In what might be the most eyebrow‑raising cinematic twist of 2026, the documentary Melania — a $75 million first‑lady feature backed by Amazon MGM Studios and executive‑produced by Melania Trump herself — has been abruptly pulled from all theaters in South Africa just days before its global release.
The documentary was slated to open nationwide on January 30, 2026, with screenings booked in South Africa’s two biggest chains, Ster‑Kinekor and Nu Metro, plus independent houses like Cape Town’s Labia Theatre. But in a stunning late‑stage reversal, distributor Filmfinity quietly pulled the plug on the rollout in the country, citing only “the current climate” as its reasoning — and refusing to say much else.
No Clarified Reason — But the Rumors Are Wild
Officially, Filmfinity’s statement was terse: “Given the current climate, the film will no longer be released theatrically in (the) territory.” But locals, critics and industry watchers have been left to fill in the blanks — and South Africa’s headlines are as spicy as they come:
📉 Weak Sales Before Opening:
Reports out of the U.K. and U.S. suggested Melania was facing potentially embarrassing pre‑sales and nearly empty theaters even where it was showing up.
🌍 Political Context Cannot Be Ignored:
The decision popped amid strained diplomatic relations between South Africa and the Trump White House. President Trump’s repeated — and widely debunked — claims of a “white genocide” targeting Afrikaner farmers in South Africa enraged many in Pretoria and across the continent. A recent boycott of a South African G20 summit further soured ties.
🎥 Director Controversy:
The man at the helm, Brett Ratner, has been a lightning rod in Hollywood since multiple sexual misconduct allegations surfaced in 2017. His involvement alone made some exhibitors uneasy, given how global audiences view pop culture figures tied to real‑world controversies.
Was It Censorship — Or Business?
Here’s where the plot thickens: Melania wasn’t banned. It passed regulatory and classification processes in South Africa, and the rights remained with Filmfinity. The distributor insists no government body forced the withdrawal.
But that hasn’t stopped speculation. Social media erupted with commentary ranging from “South Africa just flexed cultural self‑determination” to “They saved every cinema audience from a PR puff piece.” Some argue the pull was purely commercial — distributors looked at lousy advance buzz and panicked — while others see a more political and symbolic rejection of what critics call a glamorized, sanitized portrayal of a U.S. first family at a time of global unrest.
Netizens Aren’t Holding Back
South African social feeds lit up with reactions like:
-
“No one asked for that doc.”
-
“Why would we want to watch that?”
-
“They probably just checked ticket sales.”

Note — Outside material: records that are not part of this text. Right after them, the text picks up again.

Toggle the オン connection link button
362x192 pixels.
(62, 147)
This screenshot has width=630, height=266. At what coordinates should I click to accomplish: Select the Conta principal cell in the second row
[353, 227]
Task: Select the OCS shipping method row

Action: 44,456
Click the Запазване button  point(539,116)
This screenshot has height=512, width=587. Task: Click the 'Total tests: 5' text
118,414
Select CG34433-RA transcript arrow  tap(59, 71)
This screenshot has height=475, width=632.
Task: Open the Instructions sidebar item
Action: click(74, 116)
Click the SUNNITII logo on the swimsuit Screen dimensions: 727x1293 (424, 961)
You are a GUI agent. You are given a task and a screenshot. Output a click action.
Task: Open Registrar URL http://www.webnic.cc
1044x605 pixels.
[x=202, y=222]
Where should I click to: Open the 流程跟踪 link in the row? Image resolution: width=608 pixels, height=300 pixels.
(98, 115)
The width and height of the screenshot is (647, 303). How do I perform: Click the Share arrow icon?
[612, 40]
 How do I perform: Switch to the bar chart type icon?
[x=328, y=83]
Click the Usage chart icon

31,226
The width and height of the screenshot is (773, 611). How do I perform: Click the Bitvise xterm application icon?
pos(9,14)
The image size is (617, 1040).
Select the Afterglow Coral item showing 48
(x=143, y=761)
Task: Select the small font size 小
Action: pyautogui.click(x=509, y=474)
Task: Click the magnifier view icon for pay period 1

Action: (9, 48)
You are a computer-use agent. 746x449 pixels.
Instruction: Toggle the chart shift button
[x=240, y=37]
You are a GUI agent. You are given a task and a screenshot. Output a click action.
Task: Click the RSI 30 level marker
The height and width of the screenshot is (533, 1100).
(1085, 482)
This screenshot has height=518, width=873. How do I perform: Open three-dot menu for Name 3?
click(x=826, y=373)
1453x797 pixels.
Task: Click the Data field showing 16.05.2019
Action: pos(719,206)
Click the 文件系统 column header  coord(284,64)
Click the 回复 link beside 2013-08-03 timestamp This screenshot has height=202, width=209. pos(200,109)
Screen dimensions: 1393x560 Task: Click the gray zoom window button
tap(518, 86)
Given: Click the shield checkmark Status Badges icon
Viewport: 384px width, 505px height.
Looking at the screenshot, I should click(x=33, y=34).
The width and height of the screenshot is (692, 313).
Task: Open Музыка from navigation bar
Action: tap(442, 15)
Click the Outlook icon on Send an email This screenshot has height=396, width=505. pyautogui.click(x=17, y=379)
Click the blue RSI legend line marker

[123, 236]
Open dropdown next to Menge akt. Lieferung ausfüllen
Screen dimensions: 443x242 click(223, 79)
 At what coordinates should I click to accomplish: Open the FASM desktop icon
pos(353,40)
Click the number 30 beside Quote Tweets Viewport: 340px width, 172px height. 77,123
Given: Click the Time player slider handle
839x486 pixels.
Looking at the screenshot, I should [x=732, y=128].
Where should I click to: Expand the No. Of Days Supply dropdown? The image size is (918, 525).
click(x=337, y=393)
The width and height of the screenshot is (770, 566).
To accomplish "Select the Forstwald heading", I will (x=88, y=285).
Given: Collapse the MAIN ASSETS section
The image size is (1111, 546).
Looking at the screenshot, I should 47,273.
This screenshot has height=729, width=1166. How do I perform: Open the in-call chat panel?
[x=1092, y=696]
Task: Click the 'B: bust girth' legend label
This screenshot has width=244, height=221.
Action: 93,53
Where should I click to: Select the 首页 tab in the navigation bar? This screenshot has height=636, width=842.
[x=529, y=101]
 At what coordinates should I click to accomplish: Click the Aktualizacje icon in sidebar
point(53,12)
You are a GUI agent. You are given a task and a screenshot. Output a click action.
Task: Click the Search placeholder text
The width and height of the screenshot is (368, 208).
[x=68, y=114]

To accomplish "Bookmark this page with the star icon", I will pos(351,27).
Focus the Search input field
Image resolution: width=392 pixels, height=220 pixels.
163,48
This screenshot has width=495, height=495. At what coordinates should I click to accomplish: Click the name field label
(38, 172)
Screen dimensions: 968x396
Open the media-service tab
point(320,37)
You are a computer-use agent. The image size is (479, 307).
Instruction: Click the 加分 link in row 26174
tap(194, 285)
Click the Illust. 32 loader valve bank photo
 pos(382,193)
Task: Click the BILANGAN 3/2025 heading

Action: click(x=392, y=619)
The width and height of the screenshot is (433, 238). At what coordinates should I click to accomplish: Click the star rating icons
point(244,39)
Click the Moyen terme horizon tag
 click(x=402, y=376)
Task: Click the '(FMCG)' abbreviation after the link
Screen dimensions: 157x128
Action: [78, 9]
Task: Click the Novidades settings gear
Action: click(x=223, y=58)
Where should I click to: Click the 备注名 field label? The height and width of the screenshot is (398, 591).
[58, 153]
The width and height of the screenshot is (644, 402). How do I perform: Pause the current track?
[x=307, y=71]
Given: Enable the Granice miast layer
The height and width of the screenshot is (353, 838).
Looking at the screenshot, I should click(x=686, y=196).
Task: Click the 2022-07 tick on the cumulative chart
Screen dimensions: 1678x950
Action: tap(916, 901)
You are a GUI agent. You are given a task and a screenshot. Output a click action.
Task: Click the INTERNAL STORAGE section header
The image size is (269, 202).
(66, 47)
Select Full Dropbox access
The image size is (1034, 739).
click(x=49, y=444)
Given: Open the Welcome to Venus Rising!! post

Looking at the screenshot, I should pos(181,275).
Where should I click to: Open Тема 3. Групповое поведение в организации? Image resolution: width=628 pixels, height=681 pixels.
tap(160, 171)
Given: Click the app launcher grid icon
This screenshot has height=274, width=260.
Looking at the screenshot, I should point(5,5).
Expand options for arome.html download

International Reddit threads were similarly caustic, with memes mocking the documentary’s existence and suggesting even distributor janitors would rather watch anything else than a Melania blockbuster.
The Bigger Picture
Even as Melania rolls out elsewhere — in Europe, the U.S., and beyond — its South African removal now tailors the narrative: this isn’t just another star‑making documentary. It’s become a lightning rod for culture wars, political backlash, and global opinion on American soft power.
For a movie meant to humanize the First Lady, South Africa’s decision to pull it feels like a bold, almost preemptive cultural thumbs‑down — and in the TikTok era, that’s almost as powerful as any critic’s review.